I am now a morning runner. I am such by circumstance rather than by choice. The mornings are what work best for me. I work hard at my new job with Disney. It drains my energy by the end of the day. So, I just don’t have it in me to get out and run. Since there isn’t any noticeable drop off in energy at work from the days where I run in the am vs. the days I don’t, the mornings are when I’ll run. What’s crazy to me about all of this is that I always feared running or going to the gym in the morning BEFORE work. I feared that it would make me too tired. I hated the idea of getting up earlier than I needed to in order to make it to work on time. My previous position with Disney started 30 minutes later than my current job. So, it makes absolutely no sense for me to begin my story as a morning runner now. Yet, here I am…a morning runner. If you’re struggling to get your afternoon/evening runs in, try running before work for one month and see how it goes. You just might surprise yourself. I know I did.
7 thoughts on “Morning vs. Evening Running – My Thoughts”
I, like you, used to be an evening exerciser/runner. I made my transition to the morning a couple years ago and I have no clue how I would do anything after work now. I also used to be a night owl, but I’m am now rarely awake after 10 PM. 🙂 Just make sure you are safe out there in the dark. I invested in a good head lamp and a reflective vest last winter so I can be seen no matter what. Glad to see you are enjoying the peaceful morning runs. Keep it up!

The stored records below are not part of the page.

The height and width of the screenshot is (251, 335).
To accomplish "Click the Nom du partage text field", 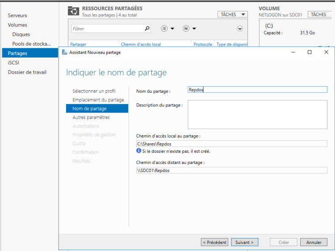I will 257,90.
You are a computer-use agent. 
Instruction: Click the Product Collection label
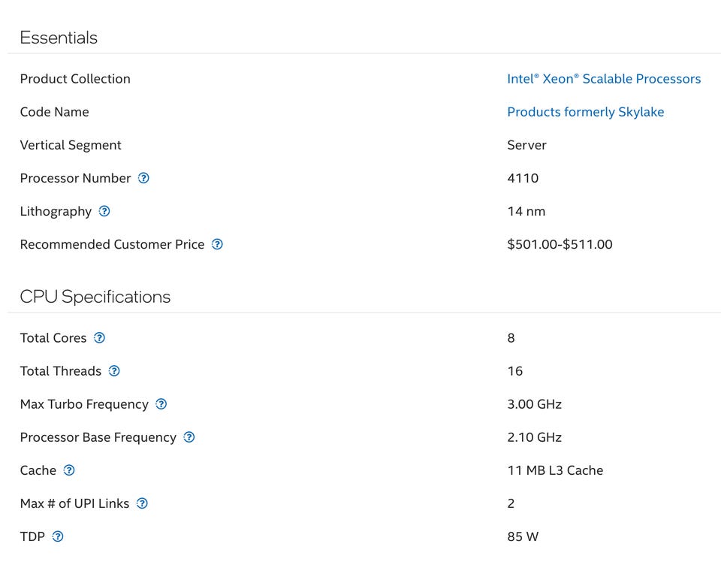point(75,79)
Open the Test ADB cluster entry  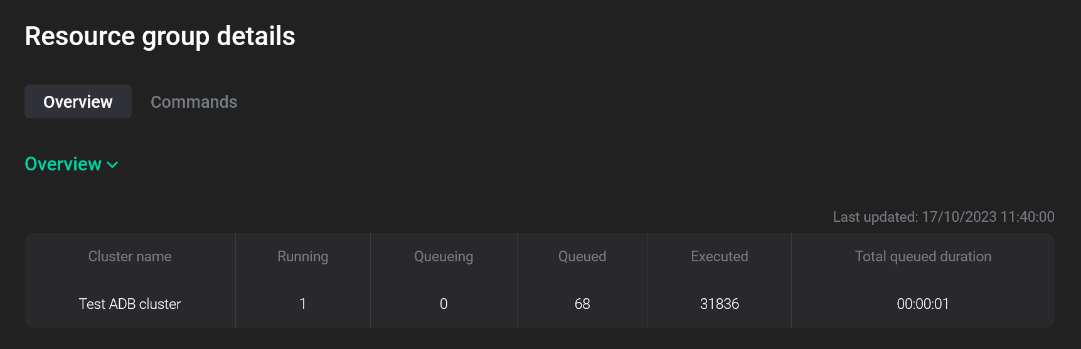pos(130,304)
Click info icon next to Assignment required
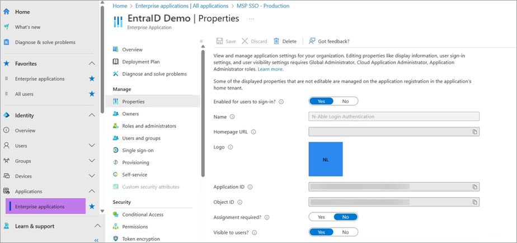 (x=267, y=217)
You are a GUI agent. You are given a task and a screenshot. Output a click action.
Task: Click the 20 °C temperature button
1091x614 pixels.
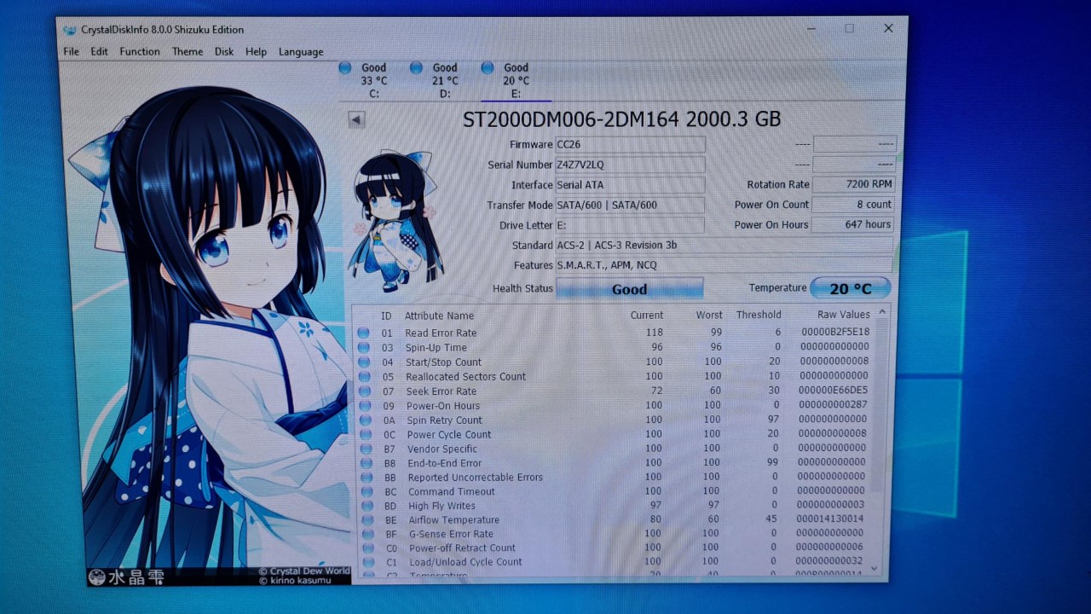coord(849,287)
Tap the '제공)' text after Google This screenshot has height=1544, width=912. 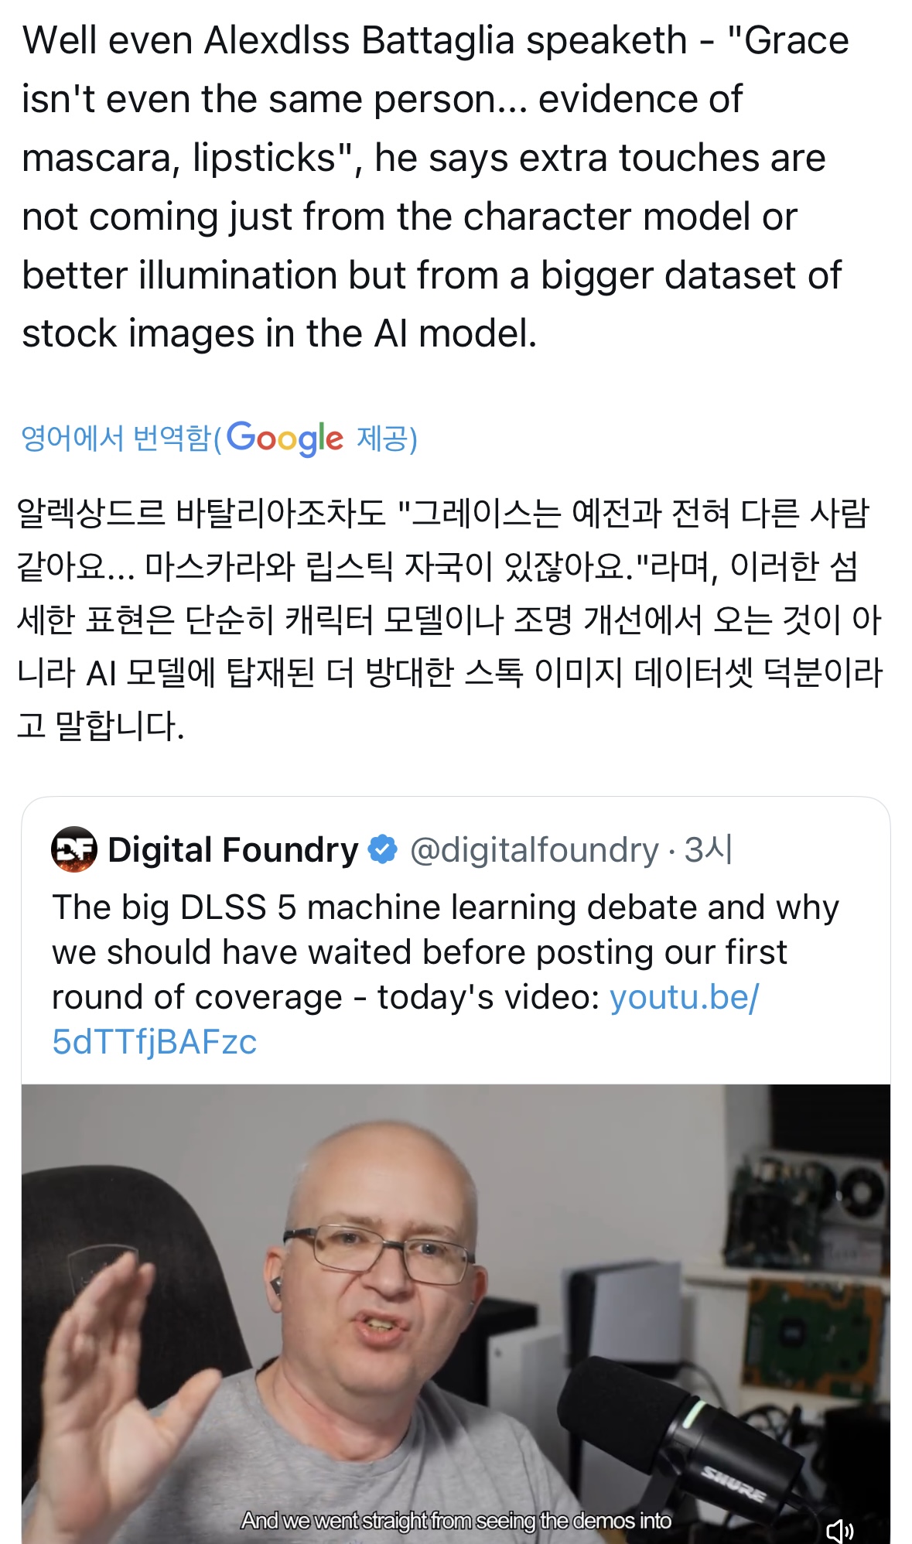(387, 439)
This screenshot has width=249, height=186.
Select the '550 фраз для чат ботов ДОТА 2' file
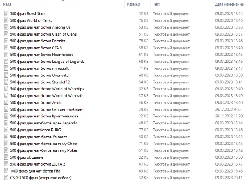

Thanks for the advice Heather!
I’m currently an night runner (most of my runs start around 9pm) but I’m going to try to transition to morning runs soon.
I will say one of the things I like about evening runs is using it to work through the stresses of the day. Even if I don’t think about what was going on during the day, I feel better after the run and that stress doesn’t effect the rest of my night or keep me up at night.
So it seems there are advantages to both morning & evening runs.
Agreed! There are advantages to both morning and evening runs. I’ve transitioned to the mornings because it works better with my schedule. However, I trained for and ran a full marathon as a night runner. So, the moral of the story is to find what works best for you and go for it. Also, don’t be afraid to try the other if you’re having trouble making your runs.
Hubby & I are talking about doing 1 or 2 morning runs a week in the future, but because he works full time as well as being a full time student evening/night runs work better right now, as he uses the quiet of the early mornings while our son & I are still asleep to get his homework done.
I am a full blown morning runner. 3 years ago, I used to run after work but it got to be too hard. Now I am out of the door by 7, back by 740, and out of the door by 805 for work. I like the energy it gives me to get through the day!
I wish I could leave that late for work. I’m out the door around 7:45am. So, the runs start at 6. I haven’t experienced the surge of energy you speak of. However, I find that my energy is roughly the same as when I don’t get up early. That’s HUGE for me. As long as there is no dip in energy, I’ll keep those morning runs going.